Do takiego wniosku doszli naukowcy z Open University w Wielkiej Brytanii, którzy przeprowadzali badania na szczurach. Zwierzęta miały otrzymywać pokarm naśladujący to, co my nazywamy niezdrowym jedzeniem. Po kilku miesiącach większość z nich miała uszkodzenia wątroby. Tylko tak szczerze mówiąc, nie trzeba być naukowcem, żeby dojść do wniosku, że niewłaściwa dieta może nieść za sobą nieprzyjemne konsekwencje zdrowotne.
Przyjrzyjmy się jednak diecie, którą zaaplikowano szczurom. Dodać trzeba również, że w obu grupach masa ciała zwierząt była podobna, choć nie zbadano dokładnie składu ciała. Oszacować jednak można było, że wychodzą z podobnego punktu.

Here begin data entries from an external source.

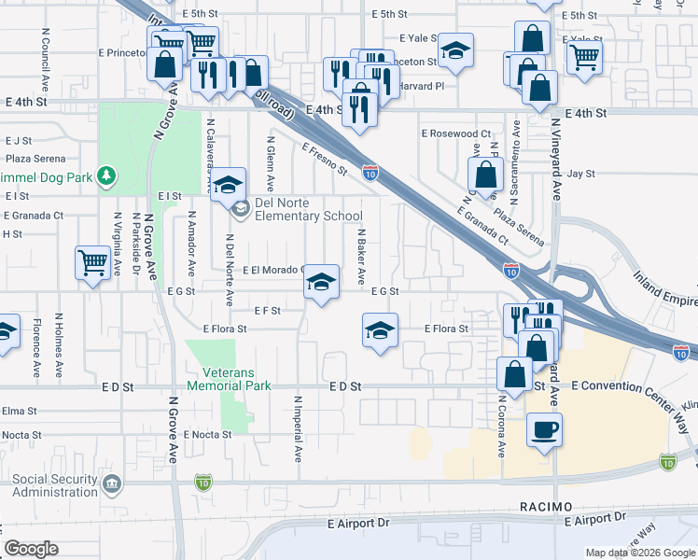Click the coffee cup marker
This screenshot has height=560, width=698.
tap(545, 430)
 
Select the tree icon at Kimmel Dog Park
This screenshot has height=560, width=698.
tap(108, 175)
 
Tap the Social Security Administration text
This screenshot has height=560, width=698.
tap(54, 485)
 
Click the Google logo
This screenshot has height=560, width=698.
tap(31, 548)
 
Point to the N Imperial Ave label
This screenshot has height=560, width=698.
tap(299, 429)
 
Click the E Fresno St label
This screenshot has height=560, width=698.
tap(324, 159)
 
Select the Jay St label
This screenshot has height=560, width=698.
tap(580, 174)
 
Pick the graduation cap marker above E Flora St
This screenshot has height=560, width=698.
tap(379, 331)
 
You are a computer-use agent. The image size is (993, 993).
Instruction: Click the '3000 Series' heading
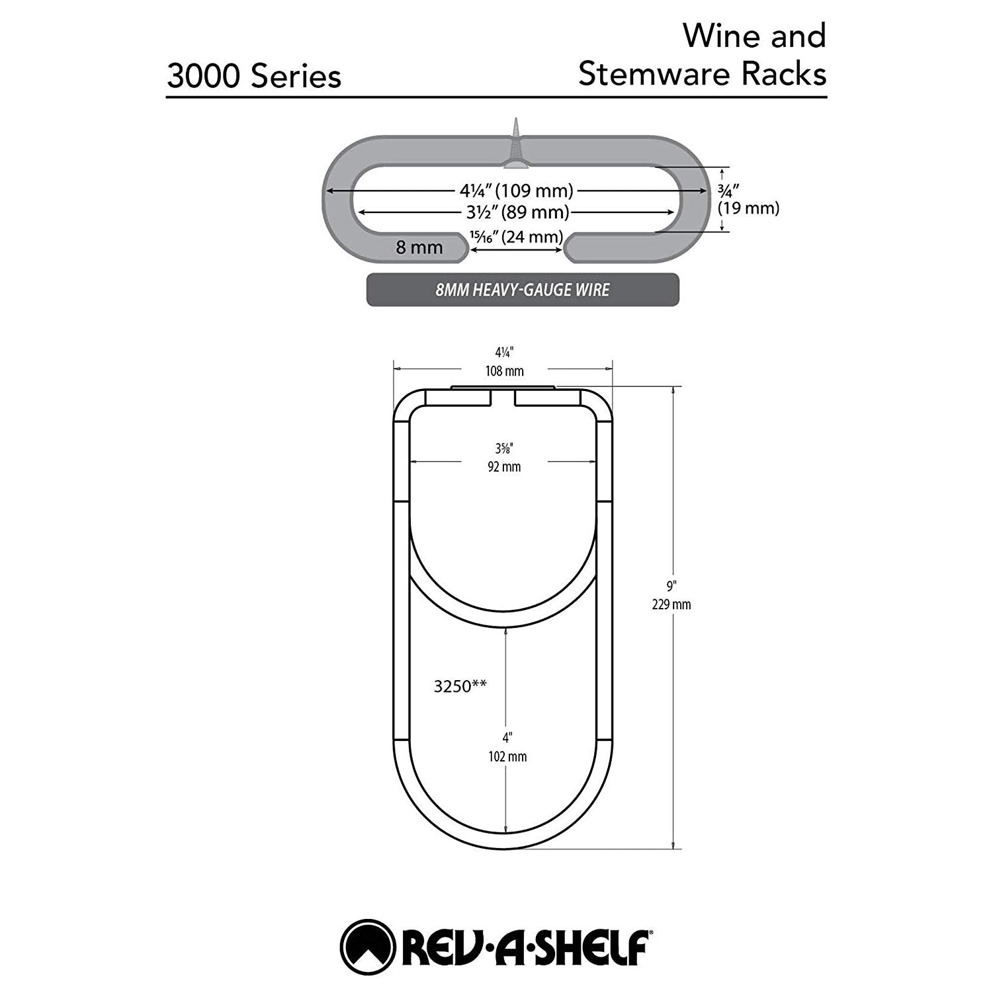tap(254, 76)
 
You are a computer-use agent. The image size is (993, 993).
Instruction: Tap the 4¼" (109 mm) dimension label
tap(516, 191)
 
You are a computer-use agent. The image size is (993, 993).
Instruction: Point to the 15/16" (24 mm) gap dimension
tap(517, 237)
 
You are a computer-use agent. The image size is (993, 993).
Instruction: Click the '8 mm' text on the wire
tap(419, 248)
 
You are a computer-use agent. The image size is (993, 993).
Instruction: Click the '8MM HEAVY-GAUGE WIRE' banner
tap(523, 290)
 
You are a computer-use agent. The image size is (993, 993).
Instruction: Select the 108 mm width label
tap(505, 371)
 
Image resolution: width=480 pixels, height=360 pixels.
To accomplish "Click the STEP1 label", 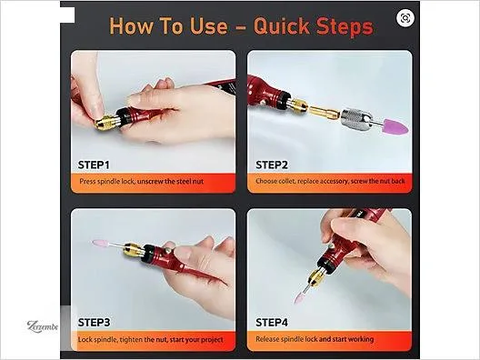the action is click(94, 165).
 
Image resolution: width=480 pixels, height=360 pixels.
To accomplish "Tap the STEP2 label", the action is click(272, 165).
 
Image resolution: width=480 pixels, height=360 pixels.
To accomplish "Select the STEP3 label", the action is click(94, 323).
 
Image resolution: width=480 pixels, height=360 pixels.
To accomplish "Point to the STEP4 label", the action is click(272, 323).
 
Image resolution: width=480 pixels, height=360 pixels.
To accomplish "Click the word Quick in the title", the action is click(282, 26).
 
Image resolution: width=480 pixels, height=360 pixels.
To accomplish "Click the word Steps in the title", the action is click(345, 27).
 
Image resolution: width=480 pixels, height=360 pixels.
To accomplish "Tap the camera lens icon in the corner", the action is click(405, 18).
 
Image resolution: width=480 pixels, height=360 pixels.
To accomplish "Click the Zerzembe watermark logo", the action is click(42, 326).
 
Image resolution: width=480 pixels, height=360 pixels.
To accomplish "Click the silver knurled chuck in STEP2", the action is click(356, 119).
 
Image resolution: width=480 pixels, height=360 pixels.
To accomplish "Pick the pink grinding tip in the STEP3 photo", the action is click(100, 244).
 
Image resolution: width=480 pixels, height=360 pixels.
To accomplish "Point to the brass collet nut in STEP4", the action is click(316, 276).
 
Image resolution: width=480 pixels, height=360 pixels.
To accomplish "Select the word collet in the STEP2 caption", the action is click(287, 181).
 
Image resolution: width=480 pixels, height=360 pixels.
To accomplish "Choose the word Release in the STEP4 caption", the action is click(267, 339).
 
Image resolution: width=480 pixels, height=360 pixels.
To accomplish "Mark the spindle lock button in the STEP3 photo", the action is click(167, 251).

W obu grupach kaloryczność posiłków była taka sama, natomiast "żonglowano" wartościami odżywczymi. Grupa kontrolna jadła więcej białka i węglowodanów (choć znacznie mniej cukru!) i mniej tłuszczów. W grupie kontrolnej było także znacznie więcej błonnika i była ona bardziej odżywcza. Po czternastu tygodniach grupa szczurów będąca na "niezdrowej diecie" miała stłuszczoną wątrobę. Narząd ten był blady i powiększony - z pewnością nie wyglądał na zdrowy... Trzeba też wiedzieć, że taki stan wątroby to prosty krok w stronę poważniejszych chorób, takich jak np. marskość wątroby.
Naukowcy przyjrzeli się cząsteczce M1-dG w wątrobie i krwi badanych zwierząt. M1-dG występuje, jako aldehyd malonowy, agresywny związek, który powstaje w wyniku utleniania się tłuszczu, a następnie przyłącza do elementów budulcowych materiału genetycznego. Jest markerem uszkodzeń powodowanych przez wolne rodniki. Jednak okazało się, że nie tędy droga, bo nie było związku, między markerem a dietą typu fast food.
Wniosek jest zatem taki, że dieta zawierająca dużo cukru i złych tłuszczów nie uszkadza wątroby poprzez mechanizm wolnorodnikowy.
Ciekawostką jest też inny wniosek z badań. Naukowcy na potrzeby swoich eksperymentów stworzyli jeszcze jedna grupę, w której dieta była "wzbogacona" nasyconymi tłuszczami, ale nie zawierała cukru. Wątroby szczurów były ciemniejsze i nie były powiększone. Aż się prosi, żeby o całe zło obwinić rafinowany cukier.
Okazuje się, że to nie tłuszcze są najbardziej szkodliwe dla zdrowia wątroby, ale rafinowany cukier. Nie znaczy to jednak, że nasycone tłuszcze możemy sobie jeść do woli. Pamiętać trzeba, że mamy jeszcze mnóstwo innych organów, na które może on mieć niewłaściwy wpływ. Ważna jest zdrowa, wartościowa dieta, która minimalizuje dostarczanie nam niezdrowych tłuszczy i cukru.